Thephrase.id - Dukungan terhadap Gianni Infantino untuk kembali memimpin FIFA mulai mengemuka setelah seluruh anggota dewan CONMEBOL secara terbuka menyatakan backing mereka.
Mereka menjadi konfederasi Amerika Selatan sebagai pihak pertama yang secara resmi mendorong perpanjangan masa jabatan tersebut.
Presiden FIFA berusia 56 tahun itu memang belum mengumumkan secara formal pencalonan kembali. Akan tetapi, langkah tersebut dinilai sebagai sesuatu yang hampir pasti mengingat pengaruh besar yang telah ia bangun selama satu dekade memimpin organisasi sepak bola dunia itu, termasuk dua pemilihan sebelumnya pada 2019 dan 2023 yang berjalan tanpa pesaing.
Dalam pernyataan resmi yang dirilis pada Kamis, 9 April 2026, CONMEBOL menyoroti kepemimpinan Infantino sekaligus menyebut adanya berbagai kemajuan yang telah dicapai, khususnya dalam pengembangan sepak bola global selama masa kepemimpinannya.
Pada September 2025, FIFA menggelar diskusi dengan sejumlah tokoh politik dan sepak bola terkait kemungkinan ekspansi Piala Dunia pria menjadi 64 tim pada edisi 2030, menyusul proposal resmi dari delegasi Amerika Selatan yang melibatkan pejabat tinggi dari Paraguay dan Uruguay serta perwakilan federasi termasuk Asociación del Fútbol Argentino.
Gagasan turnamen 64 tim pertama kali disampaikan oleh Ignacio Alonso dalam rapat Dewan FIFA pada Maret 2025, sebuah usulan yang mengejutkan banyak peserta rapat meski FIFA menegaskan bahwa setiap ide yang diajukan tetap harus dipertimbangkan secara serius.
Presiden CONMEBOL, Alejandro Dominguez kemudian menjelaskan pada April 2025 bahwa format 64 tim tersebut dirancang sebagai edisi khusus untuk memperingati 100 tahun Piala Dunia pertama yang digelar di Uruguay pada 1930.
Apabila terealisasi, turnamen dengan 64 peserta akan melibatkan lebih dari 30 persen dari total 211 asosiasi anggota FIFA.
Meskipun hingga kini belum ada pembaruan resmi terkait kelanjutan rencana tersebut di tengah berbagai pertanyaan soal kalender, logistik, dan kesiapan infrastruktur.
Piala Dunia 2030 telah dipastikan menjadi edisi paling luas dalam sejarah karena akan digelar lintas tiga benua dan enam negara, dengan Paraguay, Uruguay, dan Argentina menjadi tuan rumah laga pembuka sebelum pertandingan lainnya dilangsungkan di Spanyol, Portugal, dan Maroko.

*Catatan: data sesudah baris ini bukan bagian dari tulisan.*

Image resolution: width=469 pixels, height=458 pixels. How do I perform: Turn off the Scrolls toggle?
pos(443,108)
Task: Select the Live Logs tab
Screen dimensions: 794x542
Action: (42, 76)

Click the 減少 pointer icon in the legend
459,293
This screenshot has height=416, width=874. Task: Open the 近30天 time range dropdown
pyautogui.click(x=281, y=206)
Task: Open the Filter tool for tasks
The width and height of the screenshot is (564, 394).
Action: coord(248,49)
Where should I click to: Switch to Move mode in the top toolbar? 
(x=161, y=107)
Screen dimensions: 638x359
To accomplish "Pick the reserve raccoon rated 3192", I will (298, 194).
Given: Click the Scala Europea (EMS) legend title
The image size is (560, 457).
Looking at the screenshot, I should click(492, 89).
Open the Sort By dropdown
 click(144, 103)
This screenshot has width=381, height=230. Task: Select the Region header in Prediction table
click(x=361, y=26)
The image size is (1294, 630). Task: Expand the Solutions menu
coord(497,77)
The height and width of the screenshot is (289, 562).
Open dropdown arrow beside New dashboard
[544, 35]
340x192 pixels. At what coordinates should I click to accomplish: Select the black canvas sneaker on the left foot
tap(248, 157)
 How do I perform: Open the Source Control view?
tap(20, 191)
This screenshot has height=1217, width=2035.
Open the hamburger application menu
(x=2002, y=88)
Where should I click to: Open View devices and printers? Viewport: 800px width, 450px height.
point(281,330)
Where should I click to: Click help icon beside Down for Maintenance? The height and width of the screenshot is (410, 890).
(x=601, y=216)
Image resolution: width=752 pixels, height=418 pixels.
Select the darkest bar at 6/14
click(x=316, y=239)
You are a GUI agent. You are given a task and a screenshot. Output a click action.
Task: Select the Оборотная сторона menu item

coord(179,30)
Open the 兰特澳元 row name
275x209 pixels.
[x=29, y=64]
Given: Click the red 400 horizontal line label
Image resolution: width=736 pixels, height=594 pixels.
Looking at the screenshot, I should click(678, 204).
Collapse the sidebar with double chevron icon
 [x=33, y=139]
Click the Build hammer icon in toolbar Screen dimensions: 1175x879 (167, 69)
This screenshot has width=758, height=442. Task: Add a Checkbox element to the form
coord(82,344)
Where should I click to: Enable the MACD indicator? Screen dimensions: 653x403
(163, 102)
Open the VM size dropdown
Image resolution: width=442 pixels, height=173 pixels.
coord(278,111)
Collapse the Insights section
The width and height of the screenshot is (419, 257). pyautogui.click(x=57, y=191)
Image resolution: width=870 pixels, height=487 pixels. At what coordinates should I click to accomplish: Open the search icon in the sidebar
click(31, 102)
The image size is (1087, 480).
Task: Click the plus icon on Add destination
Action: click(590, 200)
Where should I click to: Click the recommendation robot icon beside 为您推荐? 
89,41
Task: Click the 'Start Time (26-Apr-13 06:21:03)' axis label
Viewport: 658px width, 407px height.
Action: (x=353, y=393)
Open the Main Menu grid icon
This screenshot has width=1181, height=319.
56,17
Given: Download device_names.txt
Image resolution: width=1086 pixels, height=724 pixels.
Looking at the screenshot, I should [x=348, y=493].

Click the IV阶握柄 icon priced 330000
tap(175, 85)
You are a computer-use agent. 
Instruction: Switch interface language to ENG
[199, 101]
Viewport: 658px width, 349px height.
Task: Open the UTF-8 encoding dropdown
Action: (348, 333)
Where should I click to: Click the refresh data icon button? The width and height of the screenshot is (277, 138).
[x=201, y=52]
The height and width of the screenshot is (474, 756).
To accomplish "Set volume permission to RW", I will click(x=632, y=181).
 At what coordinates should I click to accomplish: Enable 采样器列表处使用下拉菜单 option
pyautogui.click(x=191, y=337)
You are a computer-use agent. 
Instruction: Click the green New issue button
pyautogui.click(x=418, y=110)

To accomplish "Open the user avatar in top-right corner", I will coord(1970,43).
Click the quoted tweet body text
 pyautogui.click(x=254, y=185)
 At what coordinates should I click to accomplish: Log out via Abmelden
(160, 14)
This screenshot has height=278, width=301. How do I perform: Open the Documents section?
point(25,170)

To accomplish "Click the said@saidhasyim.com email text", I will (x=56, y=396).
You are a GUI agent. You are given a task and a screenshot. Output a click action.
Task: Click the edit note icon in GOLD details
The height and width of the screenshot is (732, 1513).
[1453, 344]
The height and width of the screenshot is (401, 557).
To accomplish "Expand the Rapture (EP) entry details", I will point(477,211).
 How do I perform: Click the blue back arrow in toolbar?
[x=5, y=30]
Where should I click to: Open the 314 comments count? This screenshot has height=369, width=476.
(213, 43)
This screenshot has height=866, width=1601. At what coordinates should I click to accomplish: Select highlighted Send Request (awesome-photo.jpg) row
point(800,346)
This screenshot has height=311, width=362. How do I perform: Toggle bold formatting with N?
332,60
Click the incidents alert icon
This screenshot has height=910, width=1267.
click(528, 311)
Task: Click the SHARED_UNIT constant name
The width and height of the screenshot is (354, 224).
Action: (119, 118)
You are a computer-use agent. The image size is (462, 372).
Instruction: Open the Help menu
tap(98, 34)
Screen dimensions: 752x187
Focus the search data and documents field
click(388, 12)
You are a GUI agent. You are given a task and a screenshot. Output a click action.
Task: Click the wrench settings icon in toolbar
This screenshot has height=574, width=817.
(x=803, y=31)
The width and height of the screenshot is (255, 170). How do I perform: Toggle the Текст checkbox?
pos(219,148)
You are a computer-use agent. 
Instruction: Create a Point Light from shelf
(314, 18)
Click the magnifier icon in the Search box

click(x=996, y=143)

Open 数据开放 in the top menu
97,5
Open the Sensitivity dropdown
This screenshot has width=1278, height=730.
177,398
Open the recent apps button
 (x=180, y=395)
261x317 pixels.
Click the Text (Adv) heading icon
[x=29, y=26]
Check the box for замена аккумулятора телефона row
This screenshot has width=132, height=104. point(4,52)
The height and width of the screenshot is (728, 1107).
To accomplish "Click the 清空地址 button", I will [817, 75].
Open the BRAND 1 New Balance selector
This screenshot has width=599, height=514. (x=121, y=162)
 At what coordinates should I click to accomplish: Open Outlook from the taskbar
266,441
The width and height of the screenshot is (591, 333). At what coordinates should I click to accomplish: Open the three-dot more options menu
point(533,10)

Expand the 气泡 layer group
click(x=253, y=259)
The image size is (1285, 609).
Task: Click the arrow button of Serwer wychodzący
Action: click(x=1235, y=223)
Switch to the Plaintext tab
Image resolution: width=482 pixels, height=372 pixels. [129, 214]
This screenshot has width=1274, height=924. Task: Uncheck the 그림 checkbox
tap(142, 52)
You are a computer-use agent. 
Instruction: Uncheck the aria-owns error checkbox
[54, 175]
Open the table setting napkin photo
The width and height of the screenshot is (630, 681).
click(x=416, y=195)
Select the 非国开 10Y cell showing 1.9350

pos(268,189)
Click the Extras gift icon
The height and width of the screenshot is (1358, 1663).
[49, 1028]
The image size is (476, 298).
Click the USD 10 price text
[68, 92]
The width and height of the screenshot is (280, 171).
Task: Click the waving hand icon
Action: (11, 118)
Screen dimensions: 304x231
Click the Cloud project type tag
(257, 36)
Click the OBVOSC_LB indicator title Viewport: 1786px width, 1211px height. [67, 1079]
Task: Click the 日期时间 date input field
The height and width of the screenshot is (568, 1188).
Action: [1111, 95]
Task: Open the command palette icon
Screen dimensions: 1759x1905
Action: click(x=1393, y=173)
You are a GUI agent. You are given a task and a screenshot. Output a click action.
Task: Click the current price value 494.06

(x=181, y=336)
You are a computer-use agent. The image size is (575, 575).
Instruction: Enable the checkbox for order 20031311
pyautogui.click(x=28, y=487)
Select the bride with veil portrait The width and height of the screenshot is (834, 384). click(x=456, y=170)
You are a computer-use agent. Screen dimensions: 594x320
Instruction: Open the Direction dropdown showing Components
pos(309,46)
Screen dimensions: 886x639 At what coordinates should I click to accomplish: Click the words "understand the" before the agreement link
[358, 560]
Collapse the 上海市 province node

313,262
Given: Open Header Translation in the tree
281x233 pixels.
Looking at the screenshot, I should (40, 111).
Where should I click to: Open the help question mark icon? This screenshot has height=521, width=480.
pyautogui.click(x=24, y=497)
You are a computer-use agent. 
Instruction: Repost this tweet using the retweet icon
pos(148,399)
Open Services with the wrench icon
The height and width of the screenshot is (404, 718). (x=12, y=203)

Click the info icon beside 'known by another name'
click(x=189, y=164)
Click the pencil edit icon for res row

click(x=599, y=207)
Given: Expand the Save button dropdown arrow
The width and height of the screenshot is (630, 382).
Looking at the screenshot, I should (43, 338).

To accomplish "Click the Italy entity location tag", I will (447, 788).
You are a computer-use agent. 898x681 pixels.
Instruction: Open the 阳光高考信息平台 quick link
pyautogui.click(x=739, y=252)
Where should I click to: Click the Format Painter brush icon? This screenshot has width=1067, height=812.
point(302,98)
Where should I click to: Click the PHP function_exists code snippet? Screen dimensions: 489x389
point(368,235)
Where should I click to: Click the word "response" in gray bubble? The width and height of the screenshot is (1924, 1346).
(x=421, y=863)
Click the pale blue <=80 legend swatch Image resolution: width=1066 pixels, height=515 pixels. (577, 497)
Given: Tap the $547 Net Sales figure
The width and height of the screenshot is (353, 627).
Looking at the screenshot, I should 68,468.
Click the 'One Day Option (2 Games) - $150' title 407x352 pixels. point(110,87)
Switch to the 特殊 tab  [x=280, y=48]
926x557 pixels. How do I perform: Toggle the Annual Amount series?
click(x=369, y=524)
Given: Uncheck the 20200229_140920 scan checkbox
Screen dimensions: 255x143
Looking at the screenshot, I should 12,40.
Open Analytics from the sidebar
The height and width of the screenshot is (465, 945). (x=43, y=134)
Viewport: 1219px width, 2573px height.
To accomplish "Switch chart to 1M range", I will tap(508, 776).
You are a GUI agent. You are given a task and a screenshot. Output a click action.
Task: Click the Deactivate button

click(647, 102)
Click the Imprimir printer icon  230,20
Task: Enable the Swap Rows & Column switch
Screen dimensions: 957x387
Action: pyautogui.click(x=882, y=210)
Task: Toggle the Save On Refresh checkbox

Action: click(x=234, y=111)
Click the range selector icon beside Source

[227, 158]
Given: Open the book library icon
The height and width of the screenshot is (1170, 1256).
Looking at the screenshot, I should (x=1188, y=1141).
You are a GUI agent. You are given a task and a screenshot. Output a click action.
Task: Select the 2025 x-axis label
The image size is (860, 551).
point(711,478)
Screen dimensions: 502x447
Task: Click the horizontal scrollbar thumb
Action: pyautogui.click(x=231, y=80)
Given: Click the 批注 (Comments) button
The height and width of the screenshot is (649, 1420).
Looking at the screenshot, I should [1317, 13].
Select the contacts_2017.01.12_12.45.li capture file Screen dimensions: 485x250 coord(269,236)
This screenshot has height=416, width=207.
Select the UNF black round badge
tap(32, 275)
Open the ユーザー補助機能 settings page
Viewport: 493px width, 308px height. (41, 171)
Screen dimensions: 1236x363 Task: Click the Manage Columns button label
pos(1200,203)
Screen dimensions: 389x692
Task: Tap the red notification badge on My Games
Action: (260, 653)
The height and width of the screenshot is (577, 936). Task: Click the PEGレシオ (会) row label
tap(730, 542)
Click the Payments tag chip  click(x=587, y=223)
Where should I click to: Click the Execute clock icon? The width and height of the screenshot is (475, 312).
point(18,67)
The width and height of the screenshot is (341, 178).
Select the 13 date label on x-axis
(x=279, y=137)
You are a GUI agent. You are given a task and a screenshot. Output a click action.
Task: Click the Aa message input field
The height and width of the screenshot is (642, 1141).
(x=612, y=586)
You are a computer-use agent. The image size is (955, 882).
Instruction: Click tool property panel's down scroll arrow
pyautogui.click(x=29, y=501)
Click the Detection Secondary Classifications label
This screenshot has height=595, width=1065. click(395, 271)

Format tersebut dinilai belum sepenuhnya memuaskan bagi pihak Amerika Selatan yang merasa wilayah mereka jarang mendapat kesempatan menjadi tuan rumah. Edisi terakhir di kawasan itu berlangsung di Brasil pada 2014 dan sebelumnya di Argentina pada 1978, sementara Eropa dan Asia lebih sering menjadi penyelenggara.
Infantino mulai menjabat sebagai presiden FIFA pada 2016 menggantikan Sepp Blatter dan sejak itu memimpin penyelenggaraan Piala Dunia di Rusia serta Qatar, dua edisi yang sebenarnya sudah ditetapkan tuan rumahnya sebelum ia menjabat.
Masa jabatan terakhirnya dimulai pada Maret 2023 dan akan berakhir pada 2027, namun keputusan komite tata kelola FIFA pada 2022 yang tidak menghitung periode awal kepemimpinannya membuat Infantino secara teoritis masih dapat menjabat hingga 2031.
Di bawah kepemimpinannya, Piala Dunia pria diperluas dari 32 menjadi 48 tim yang akan mulai diterapkan pada edisi berikutnya di Amerika Utara, sementara peningkatan pendapatan FIFA dan distribusi dana hingga miliaran dolar kepada asosiasi anggota menjadi salah satu faktor penting yang memperkuat posisinya.
Meski demikian, periode kepemimpinan Infantino juga diwarnai berbagai kontroversi, mulai dari kritik atas prioritas agenda internasional, konflik kepentingan terkait perjalanan pribadi, hingga protes dari serikat pemain dan liga domestik terhadap ekspansi kompetisi seperti Piala Dunia Antarklub serta isu harga tiket yang terus menjadi sorotan.